Social Audit Ltd P O Box 111 London NW1 8XG Telephone/Fax 44 (0)171 586 7771
The Rt. Hon. Frank Dobson PC MP | |
Secretary of State for Health | |
Richmond House, Whitehall, | |
London SW1 | 15 April 1998 |
Dear Mr. Dobson,
I'm sorry to trouble you again, but I am anxious to follow up the questions I raised in my letter to you of 2 December 1997 (also in my letter of the same date to the Chief Medical Officer), about the scale and cost of iatrogenic disease in the NHS. To recap: What is the Department's best estimate (ballpark figure or range) of the cost to the NHS of injury from prescribed drugs taken with therapeutic intent, expressed as a proportion of the national drug bill - and, given that about half of all iatrogenic disease is avoidable, shouldn't more be done to control it?
I was prompted to write by the report in today's Journal of the American Medical Association (Lazarou J et al, JAMA, 1998; 279: 1200-1205), a meta-analysis which estimates that the overall incidence of serious ADRs in US hospitals was 6.7%, and of fatal ADRs 0.32% of hospitalised patients. This implies that (in 1994) over two million patients had serious adverse drug reactions, including 100,000 deaths - making adverse drug reactions between the fourth and sixth leading cause of death.
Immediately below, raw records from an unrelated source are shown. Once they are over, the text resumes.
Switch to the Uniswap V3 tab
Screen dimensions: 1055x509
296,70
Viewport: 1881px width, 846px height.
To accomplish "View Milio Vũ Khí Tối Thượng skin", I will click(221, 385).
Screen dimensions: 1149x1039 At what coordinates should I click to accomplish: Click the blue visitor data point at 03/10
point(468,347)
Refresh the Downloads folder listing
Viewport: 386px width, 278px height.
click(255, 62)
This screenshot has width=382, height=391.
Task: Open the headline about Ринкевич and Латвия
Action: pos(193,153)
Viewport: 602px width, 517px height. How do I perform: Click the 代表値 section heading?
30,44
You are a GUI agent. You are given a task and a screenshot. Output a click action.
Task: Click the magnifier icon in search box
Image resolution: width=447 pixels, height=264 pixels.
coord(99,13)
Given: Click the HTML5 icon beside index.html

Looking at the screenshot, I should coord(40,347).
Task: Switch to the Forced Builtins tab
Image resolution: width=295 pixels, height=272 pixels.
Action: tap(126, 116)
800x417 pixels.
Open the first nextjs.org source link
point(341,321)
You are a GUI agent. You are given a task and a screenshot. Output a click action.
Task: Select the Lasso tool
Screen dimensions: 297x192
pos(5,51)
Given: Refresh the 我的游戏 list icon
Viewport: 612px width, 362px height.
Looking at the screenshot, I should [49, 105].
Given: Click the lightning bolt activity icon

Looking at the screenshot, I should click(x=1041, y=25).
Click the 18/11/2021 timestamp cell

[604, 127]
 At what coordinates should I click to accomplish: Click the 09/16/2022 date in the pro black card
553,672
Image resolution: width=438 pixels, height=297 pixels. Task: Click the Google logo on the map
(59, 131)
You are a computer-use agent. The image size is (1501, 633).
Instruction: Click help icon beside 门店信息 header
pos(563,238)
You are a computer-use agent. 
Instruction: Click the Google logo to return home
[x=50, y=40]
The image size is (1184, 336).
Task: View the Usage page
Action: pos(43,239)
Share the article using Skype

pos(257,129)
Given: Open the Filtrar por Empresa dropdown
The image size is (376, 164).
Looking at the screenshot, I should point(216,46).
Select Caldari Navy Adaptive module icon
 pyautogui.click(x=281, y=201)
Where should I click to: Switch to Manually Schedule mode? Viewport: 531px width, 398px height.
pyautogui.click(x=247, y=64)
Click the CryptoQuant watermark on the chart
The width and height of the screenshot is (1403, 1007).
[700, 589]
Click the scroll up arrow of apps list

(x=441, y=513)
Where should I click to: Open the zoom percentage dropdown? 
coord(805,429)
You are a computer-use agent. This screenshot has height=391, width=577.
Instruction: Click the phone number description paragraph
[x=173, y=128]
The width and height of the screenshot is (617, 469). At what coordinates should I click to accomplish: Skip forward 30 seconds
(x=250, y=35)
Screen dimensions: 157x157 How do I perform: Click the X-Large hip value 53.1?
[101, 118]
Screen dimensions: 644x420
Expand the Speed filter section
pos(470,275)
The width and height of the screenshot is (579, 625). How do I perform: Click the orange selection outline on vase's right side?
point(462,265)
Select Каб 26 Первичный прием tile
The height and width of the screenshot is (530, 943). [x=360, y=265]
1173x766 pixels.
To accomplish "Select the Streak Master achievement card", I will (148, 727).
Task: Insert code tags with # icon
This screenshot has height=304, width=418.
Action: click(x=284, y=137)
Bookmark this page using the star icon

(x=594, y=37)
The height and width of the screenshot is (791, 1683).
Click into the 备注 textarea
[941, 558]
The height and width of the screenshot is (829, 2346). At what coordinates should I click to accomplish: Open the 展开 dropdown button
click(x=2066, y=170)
I can think of no reason to conclude that NHS figures would be substantially different, hence the very rough estimate I suggested in the paper I sent you on 12 March. This suggested that "in the UK, each year, prescribed drugs cause a few tens of thousands of deaths, and a few hundreds of thousands of hospital admissions, plus a few millions of sometimes quite troublesome side effects, usually never counted at all." Would the Department broadly agree?
Of course there is uncertainty about the figures but, clearly [a] the problem of drug-induced illness does need to be addressed; and [b] is certainly not properly addressed by the MCA/CSM 'Yellow Card' ADR reporting scheme.
Could someone please now let me know what are the best estimates available in the Department of the extent and cost of drug-induced illness in the NHS? Many thanks.